- **Your instructions**: Only the lines from the one with "The height and width of the screenshot is (450, 800)." to the end of the data, both ends included, should be output, exactly as they stand and without pictures.

----

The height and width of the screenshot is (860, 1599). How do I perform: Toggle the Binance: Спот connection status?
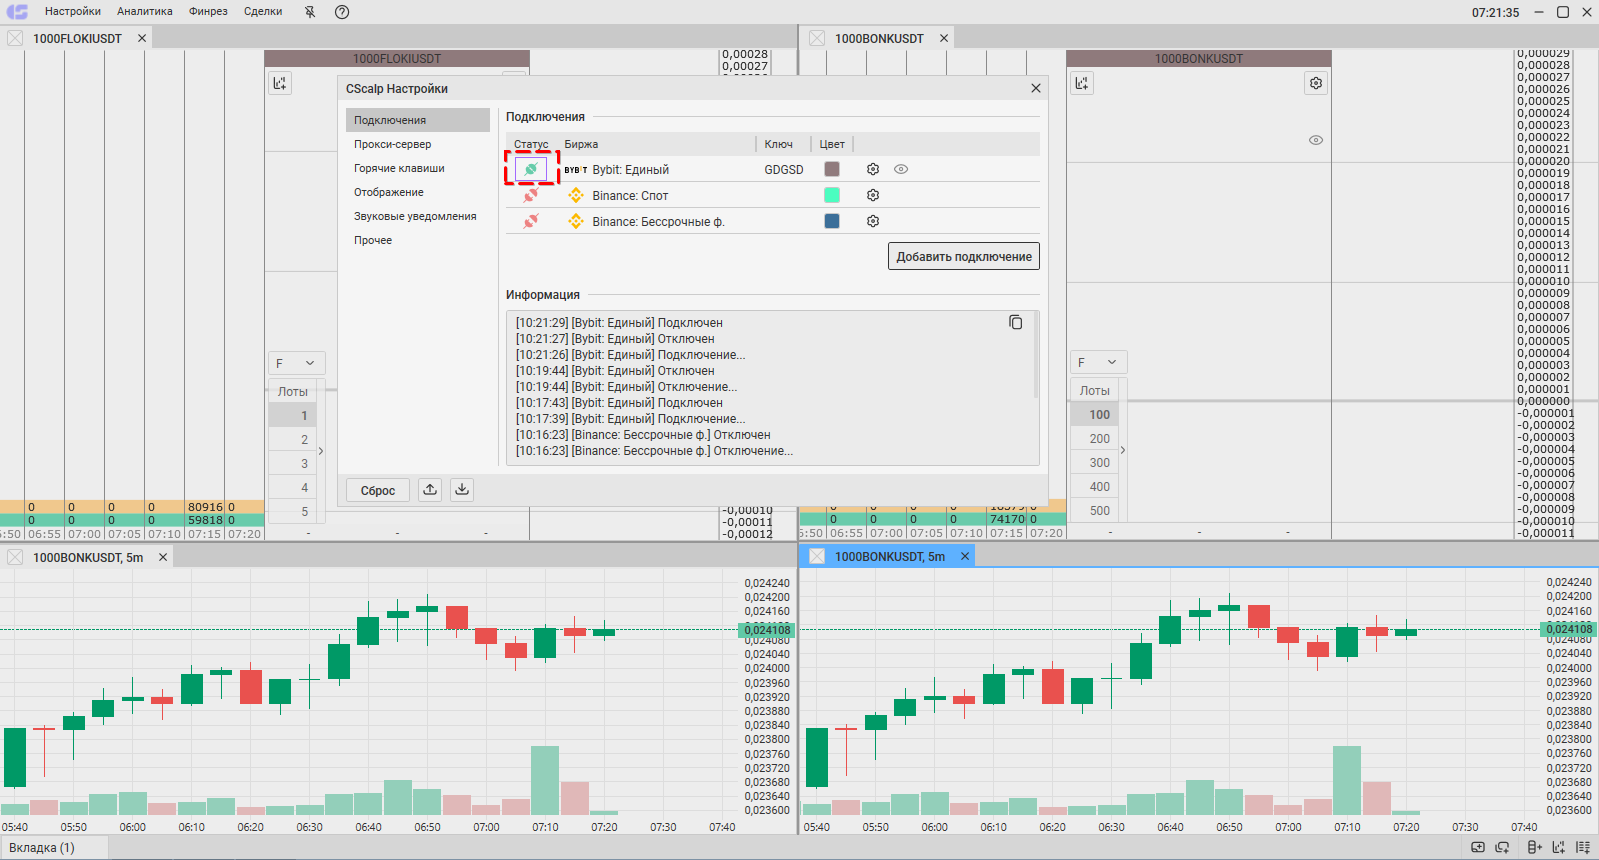[x=531, y=195]
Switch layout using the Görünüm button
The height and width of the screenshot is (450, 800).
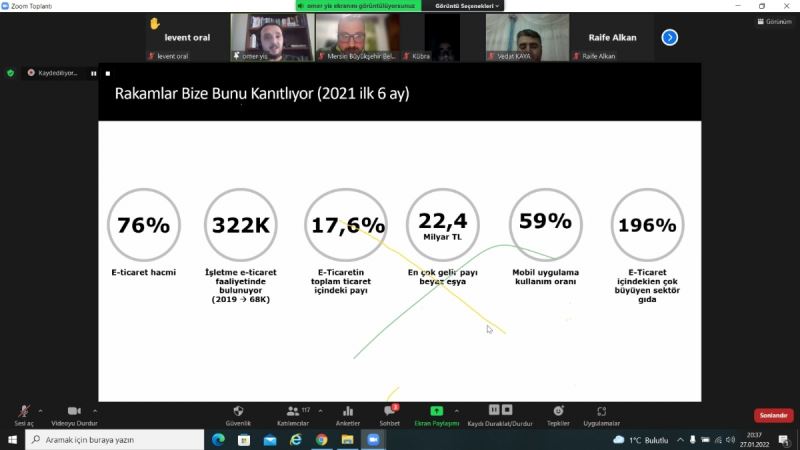pyautogui.click(x=773, y=21)
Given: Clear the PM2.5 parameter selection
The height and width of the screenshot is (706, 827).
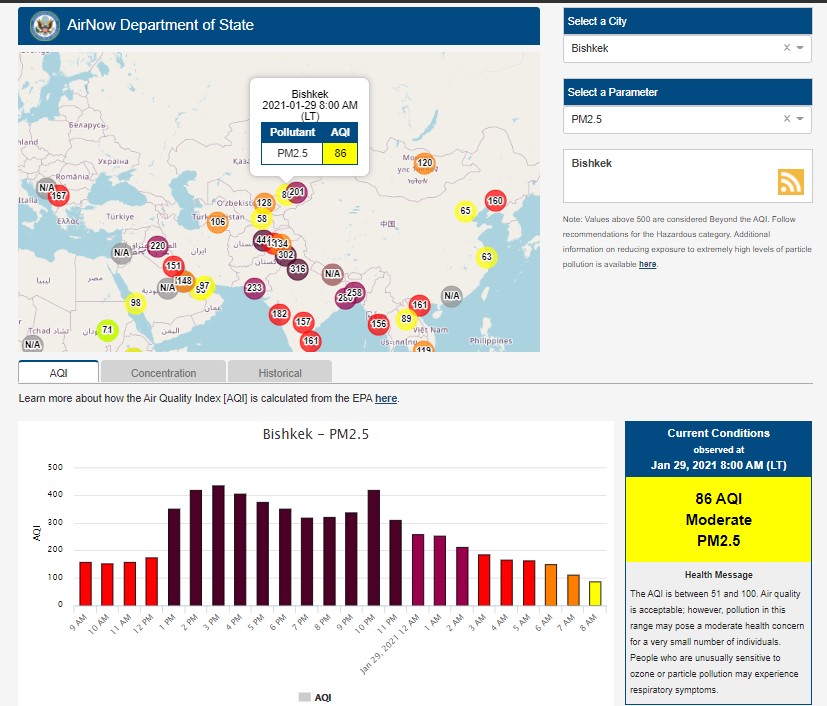Looking at the screenshot, I should click(786, 119).
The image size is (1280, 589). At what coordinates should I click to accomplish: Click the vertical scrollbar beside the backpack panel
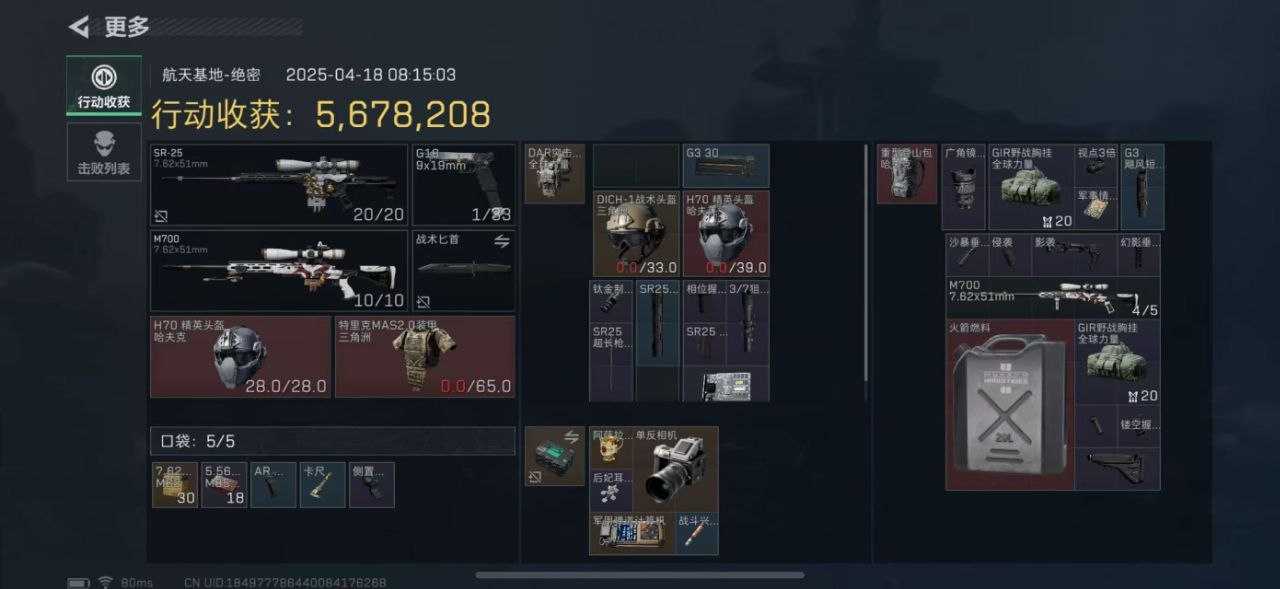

----

- **Exercise solution**:
The height and width of the screenshot is (450, 800).
pyautogui.click(x=773, y=21)
Given: Clear the PM2.5 parameter selection
The height and width of the screenshot is (706, 827).
Looking at the screenshot, I should click(786, 119).
The image size is (1280, 589). At what coordinates should I click to accomplish: Click the vertical scrollbar beside the backpack panel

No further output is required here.